Was it Han Fei, the successor and practitioner of Legalist theory, who proposed to Qin Shihuang to "burn books and bury Confucians"?

No, it’s Li Si.

Burning books to trap Confucians is also known as "burning poems and books to trap sorcerers (in one word, scholars are Confucian scholars)". After the Western Han Dynasty, it was also called "burning books to trap Confucians". Qin Shihuang burned books and killed "more than 460 people who violated the ban" in 213 BC and 212 BC.

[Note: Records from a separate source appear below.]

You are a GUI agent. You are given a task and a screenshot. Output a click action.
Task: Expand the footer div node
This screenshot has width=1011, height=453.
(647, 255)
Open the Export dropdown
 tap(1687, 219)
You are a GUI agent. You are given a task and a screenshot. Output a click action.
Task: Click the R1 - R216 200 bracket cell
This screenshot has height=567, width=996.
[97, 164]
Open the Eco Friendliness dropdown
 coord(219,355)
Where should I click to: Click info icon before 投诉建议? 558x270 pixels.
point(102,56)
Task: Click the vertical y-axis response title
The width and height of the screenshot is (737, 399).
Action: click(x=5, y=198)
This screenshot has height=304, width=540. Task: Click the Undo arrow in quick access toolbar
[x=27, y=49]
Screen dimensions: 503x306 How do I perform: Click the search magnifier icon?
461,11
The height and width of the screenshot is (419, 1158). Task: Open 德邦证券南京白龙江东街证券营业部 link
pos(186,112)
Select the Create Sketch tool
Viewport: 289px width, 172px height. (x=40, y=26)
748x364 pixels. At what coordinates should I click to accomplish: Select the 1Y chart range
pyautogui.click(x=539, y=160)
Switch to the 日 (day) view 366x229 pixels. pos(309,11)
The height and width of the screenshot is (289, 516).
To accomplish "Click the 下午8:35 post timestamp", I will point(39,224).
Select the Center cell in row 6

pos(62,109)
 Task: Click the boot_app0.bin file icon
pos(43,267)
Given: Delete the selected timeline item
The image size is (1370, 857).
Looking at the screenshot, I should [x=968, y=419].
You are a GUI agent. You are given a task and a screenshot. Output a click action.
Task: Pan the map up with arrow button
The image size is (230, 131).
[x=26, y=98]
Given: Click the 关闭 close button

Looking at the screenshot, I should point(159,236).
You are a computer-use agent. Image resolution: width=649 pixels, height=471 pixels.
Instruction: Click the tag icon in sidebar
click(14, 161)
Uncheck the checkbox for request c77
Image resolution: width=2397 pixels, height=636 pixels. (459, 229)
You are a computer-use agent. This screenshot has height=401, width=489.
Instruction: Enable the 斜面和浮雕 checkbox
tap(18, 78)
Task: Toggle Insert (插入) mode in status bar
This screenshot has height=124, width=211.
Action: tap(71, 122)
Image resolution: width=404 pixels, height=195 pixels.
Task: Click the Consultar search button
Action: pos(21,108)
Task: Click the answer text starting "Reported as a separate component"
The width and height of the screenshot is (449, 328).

The term "burning books and entrapping Confucians" comes from "Historical Records Volume 121 Biographies of Confucian Confucians", which states that "in the Ji Dynasty of Qin Dynasty, poems and books were burned and sorcerers were encircled, and the six arts were lacking from then on." What is often cited as evidence for the idea of ??"trashing Confucianism" is the words of Qin Shihuang's eldest son Fusu in "Historical Records: The Chronicles of Qin Shihuang" ("The world was first settled, and the head of Guizhou in the distance was not gathered. All living beings recited the Dharma of Confucius. Today, everyone attaches great importance to the rope of the Dharma. I am afraid that the world will be uneasy, so I can only go up to see it.") In the Preface to "Shangshu" written by Kong Anguo (the 10th descendant of Confucius) at the end of the Western Han Dynasty, it was also said: "When the first emperor of Qin destroyed the ancient books, burned books and harassed Confucian scholars, the world's scholars fled and dispersed." Liu Xiang of the Western Han Dynasty wrote in his "Preface to "Warring States Policy": "I accept punishment as a rule, and believe in small tricks as a way. Then I burned poems and books, and killed Confucian scholars."